Directions:
**1.** In the cataract facts, swap "blindness" for "vision loss" and give the passage again, beginning at the words "1. Cataracts are" and stopping after "following the procedure.".
**2.** Decide whether each statement agrees with the cataract facts, answering yes or no and quoting the words that settle it: (a) about two million cataract surgeries are done each year in the United States; (b) smoking is thought to lower a person's risk of cataracts; (c) diabetes triples the risk of developing cataracts.
**3.** Take the piece on surprising cataract facts further, picking up after its final sentence.

Selected passage:
Two million cataract surgeries are performed each year in the United States.
Given this staggering number, we wanted to highlight some surprising facts about cataracts.
1. Cataracts are the number one cause of blindness.
That's according to the Wilmer Eye Institute at Johns Hopkins Medicine.
Almost half of blindness worldwide is thought to be caused by cataracts.
Fortunately, cataracts are also treatable with surgery, which can restore lost vision fully and immediately. The American Optometric Association calls cataract surgery one of the “safest and most effective surgeries performed in the United States today.”
Almost 95 percent of patients report better vision following the procedure.
Although the risk is small, cataract surgery can increase a patient’s chances of experiencing retinal detachment, which is serious and should be reported immediately to an ophthalmologist.
2. Studies show that diabetes doubles the risk of developing cataracts.
Smoking is thought to play a role in increasing a person’s risk of developing cataracts.
The CDC expects the prevalence of cataracts in the population to rise as life expectancy increases. It is projected that by the year 2050, around 50 million Americans will develop cataracts.
Eating a diet rich in colorful, leafy vegetables lowers the risk, in particular because of nutrients such as zinc, lutein, zeaxanthin, and vitamins C and E.
3. Although cataracts are associated with aging, babies and children can get cataracts, as well.
In the developed world, the prevalence of cataracts rises with age.
However, infants can be born with cataracts, and children can also develop them at any age.
Women who have not been vaccinated against rubella have a higher risk of giving birth to babies with infection-related congenital cataracts.
Other infections during pregnancy that are linked to risk of cataracts are toxoplasmosis, cytomegalovirus, syphilis, and herpes simplex. Regular prenatal care is the leading prevention strategy.

Dataset content:
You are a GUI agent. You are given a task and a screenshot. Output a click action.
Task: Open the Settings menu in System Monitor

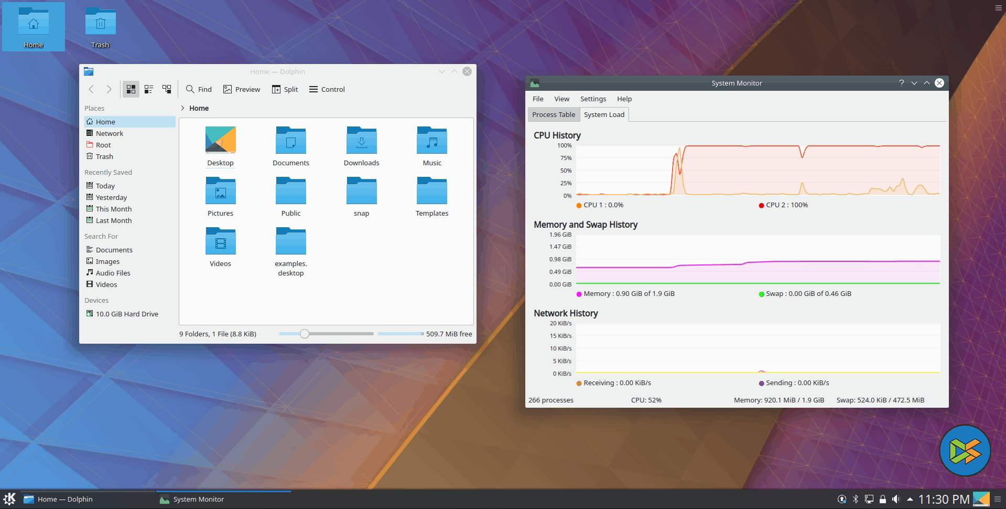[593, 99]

Answers given:
**1.**
1. Cataracts are the number one cause of vision loss.
That's according to the Wilmer Eye Institute at Johns Hopkins Medicine.
Almost half of vision loss worldwide is thought to be caused by cataracts.
Fortunately, cataracts are also treatable with surgery, which can restore lost vision fully and immediately. The American Optometric Association calls cataract surgery one of the “safest and most effective surgeries performed in the United States today.”
Almost 95 percent of patients report better vision following the procedure.

**2.**
(a) Yes: "Two million cataract surgeries are performed each year in the United States."
(b) No: "Smoking is thought to play a role in increasing a person’s risk of developing cataracts."
(c) No: "Studies show that diabetes doubles the risk of developing cataracts."

**3.**
Metabolic disease is a leading cause of cataracts in children. People of any age who have experienced trauma to the eye, or who have undergone radiation or long-term use of corticosteroids, may develop cataracts as a complication.
4. Cataracts can have many symptoms—not just cloudy vision, or the sensation of looking through a haze.
Night vision may be decreased.
Diplopia, or double vision, may occur. Individual light sources may seem to be surrounded by a halo. Dealing with glare can become problematic. Objects themselves can even appear to be yellowed or faded.
As with most vision issues, the best way to determine if cataracts are present is to see a licensed optometrist or ophthalmologist for an annual eye exam with dilation. Only with the dilated eye examination can doctors see into the eye and determine its overall health.
5. Cataract surgery is one of the oldest surgeries in the history of medicine.
The BBC reports on Earth Lab that ancient Egyptians performed a procedure called couching.
This technique, however, solved only half the problem. Unlike modern cataract surgery that replaces the old, cloudy lens with a brand new one, couching could only get rid of the old, problematic lens. This removal was accomplished by using thin bronze needles to push the lens back out of its place into the watery vitreous humor inside the eyeball. This technique allowed light to enter the eye again, but of course without a lens, patients could not see detail or resolve sharp images.
While it had its limitations, this ancient technique demonstrated that professional healers understood the cause of the condition. The couching procedure was performed for centuries, and later the option of removing the lens from the eye completely was added by Persian doctors, who used a hollow tube to suck the lens out of the eye.
French doctors performed the first modern cataract surgery in the 1740s.
Modern surgery replaces the clouded lens with a new one, generally of plastic.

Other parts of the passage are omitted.